_Task brief_
Copy the stretch of items from the start through the line containing "Action: point(167,166)", changing every "dropdown" to "drop-down" and keeping everything else the same.

------ Excerpted records ------

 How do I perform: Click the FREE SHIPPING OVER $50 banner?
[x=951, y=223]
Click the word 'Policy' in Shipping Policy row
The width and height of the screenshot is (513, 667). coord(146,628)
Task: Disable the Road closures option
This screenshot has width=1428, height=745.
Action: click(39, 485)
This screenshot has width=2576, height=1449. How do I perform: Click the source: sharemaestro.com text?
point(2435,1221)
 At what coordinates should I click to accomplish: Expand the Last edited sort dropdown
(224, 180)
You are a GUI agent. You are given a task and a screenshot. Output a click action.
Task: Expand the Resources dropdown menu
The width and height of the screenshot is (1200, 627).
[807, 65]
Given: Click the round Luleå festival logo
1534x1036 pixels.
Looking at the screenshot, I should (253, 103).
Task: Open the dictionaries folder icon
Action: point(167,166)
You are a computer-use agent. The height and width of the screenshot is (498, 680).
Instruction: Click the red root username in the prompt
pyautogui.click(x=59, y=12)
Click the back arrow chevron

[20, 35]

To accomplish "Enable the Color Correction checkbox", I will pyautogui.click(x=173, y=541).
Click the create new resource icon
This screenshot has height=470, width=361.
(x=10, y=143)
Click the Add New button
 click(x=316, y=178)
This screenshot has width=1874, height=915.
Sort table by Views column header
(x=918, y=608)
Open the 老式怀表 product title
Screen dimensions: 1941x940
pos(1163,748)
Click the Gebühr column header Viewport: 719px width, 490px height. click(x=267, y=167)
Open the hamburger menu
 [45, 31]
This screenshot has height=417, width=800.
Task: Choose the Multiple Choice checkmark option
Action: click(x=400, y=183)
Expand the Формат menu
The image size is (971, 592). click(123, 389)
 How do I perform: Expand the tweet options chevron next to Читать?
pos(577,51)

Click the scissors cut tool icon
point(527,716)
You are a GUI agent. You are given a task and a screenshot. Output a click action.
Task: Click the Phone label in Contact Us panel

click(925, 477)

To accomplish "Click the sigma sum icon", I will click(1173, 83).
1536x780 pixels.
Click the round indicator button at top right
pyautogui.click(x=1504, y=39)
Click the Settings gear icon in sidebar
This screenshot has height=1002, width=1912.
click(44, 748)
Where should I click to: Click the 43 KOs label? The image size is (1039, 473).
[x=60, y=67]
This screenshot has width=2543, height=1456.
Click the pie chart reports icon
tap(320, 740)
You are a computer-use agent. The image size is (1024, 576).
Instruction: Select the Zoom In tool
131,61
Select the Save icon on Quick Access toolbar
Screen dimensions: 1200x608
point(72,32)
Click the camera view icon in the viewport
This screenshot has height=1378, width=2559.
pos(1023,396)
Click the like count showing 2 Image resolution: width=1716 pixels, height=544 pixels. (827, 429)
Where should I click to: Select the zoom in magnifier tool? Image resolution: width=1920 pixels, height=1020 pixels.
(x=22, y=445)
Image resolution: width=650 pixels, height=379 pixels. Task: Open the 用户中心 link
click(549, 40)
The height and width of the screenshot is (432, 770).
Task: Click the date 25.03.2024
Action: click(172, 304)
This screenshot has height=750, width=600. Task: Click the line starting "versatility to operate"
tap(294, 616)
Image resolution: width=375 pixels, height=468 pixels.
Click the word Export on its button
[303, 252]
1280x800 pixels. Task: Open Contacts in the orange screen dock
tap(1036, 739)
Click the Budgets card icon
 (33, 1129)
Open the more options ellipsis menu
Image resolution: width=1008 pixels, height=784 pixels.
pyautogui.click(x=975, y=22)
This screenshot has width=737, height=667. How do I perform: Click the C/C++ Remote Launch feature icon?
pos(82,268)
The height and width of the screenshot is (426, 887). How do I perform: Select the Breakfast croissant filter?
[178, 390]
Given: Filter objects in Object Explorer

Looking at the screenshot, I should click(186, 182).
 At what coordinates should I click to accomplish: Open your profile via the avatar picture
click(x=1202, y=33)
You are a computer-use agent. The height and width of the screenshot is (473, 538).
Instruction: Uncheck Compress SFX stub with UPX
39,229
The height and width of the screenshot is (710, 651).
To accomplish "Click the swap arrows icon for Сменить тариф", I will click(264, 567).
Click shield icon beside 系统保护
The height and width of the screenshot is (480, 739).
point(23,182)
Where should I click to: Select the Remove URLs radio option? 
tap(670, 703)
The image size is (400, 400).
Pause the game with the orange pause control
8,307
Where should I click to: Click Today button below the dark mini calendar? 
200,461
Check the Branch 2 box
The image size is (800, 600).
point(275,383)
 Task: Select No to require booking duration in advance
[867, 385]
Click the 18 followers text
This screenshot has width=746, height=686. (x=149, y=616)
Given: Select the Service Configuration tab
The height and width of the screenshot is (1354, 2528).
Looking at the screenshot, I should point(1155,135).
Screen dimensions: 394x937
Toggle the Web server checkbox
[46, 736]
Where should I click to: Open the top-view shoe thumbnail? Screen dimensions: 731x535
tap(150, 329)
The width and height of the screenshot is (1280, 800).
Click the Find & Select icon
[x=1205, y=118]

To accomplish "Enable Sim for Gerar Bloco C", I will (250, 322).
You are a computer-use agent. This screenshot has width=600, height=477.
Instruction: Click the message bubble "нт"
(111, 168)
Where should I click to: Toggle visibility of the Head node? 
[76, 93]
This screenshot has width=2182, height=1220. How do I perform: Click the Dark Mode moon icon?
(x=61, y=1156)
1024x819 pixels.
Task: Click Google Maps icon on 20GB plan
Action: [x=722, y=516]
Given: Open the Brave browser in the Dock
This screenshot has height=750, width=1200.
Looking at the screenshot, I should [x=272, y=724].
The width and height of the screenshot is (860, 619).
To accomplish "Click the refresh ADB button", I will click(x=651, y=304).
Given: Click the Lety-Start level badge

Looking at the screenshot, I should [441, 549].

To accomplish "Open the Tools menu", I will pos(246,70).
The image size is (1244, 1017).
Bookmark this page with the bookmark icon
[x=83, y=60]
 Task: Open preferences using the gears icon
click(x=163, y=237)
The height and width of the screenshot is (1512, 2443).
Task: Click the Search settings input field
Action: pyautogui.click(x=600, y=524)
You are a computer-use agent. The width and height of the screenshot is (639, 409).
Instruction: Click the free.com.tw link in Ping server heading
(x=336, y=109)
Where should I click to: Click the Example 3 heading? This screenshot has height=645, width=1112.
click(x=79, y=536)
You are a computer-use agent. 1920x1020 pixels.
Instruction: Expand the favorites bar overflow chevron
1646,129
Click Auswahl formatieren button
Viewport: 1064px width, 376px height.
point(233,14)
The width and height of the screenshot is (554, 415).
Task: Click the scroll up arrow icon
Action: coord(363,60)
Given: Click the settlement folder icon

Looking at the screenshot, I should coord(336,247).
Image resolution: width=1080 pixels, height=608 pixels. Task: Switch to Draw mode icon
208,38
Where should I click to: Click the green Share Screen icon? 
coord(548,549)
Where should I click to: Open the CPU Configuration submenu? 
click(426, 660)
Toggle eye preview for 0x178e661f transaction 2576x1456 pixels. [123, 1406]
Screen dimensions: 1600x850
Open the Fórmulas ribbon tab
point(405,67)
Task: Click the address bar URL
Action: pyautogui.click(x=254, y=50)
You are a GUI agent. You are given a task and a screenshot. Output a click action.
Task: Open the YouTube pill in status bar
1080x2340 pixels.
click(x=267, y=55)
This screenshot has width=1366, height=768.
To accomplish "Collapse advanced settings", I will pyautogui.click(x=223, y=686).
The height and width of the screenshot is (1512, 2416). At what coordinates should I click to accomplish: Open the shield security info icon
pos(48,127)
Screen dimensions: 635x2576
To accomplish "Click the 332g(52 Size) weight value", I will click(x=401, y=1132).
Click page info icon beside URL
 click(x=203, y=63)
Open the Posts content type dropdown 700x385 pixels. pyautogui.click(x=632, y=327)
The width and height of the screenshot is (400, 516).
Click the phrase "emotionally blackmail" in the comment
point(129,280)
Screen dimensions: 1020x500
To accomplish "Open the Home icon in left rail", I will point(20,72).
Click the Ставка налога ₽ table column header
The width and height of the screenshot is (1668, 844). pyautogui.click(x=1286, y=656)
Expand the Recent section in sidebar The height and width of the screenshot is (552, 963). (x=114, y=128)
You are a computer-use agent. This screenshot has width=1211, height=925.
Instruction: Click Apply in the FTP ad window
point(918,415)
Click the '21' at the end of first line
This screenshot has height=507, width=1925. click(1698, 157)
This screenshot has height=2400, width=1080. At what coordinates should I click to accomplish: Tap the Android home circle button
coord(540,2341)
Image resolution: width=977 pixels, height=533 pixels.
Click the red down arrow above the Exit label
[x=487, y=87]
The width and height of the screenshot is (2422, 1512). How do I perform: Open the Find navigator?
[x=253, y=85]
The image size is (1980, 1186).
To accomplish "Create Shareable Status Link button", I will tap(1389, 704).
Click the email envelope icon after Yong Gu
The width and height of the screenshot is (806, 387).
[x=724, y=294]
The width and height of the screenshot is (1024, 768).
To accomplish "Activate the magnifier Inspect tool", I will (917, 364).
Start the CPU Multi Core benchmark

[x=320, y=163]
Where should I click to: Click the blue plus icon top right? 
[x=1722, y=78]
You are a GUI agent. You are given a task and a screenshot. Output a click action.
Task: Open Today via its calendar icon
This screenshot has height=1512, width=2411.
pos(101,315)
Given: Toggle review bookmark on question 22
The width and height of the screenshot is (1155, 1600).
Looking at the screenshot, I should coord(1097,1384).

------

_Task response_
 How do I perform: Click the FREE SHIPPING OVER $50 banner?
[x=951, y=223]
Click the word 'Policy' in Shipping Policy row
The width and height of the screenshot is (513, 667). coord(146,628)
Task: Disable the Road closures option
This screenshot has width=1428, height=745.
Action: click(39, 485)
This screenshot has width=2576, height=1449. How do I perform: Click the source: sharemaestro.com text?
point(2435,1221)
 At what coordinates should I click to accomplish: Expand the Last edited sort drop-down
(224, 180)
You are a GUI agent. You are given a task and a screenshot. Output a click action.
Task: Expand the Resources drop-down menu
The width and height of the screenshot is (1200, 627).
[807, 65]
Given: Click the round Luleå festival logo
1534x1036 pixels.
Looking at the screenshot, I should (253, 103).
Task: Open the dictionaries folder icon
Action: point(167,166)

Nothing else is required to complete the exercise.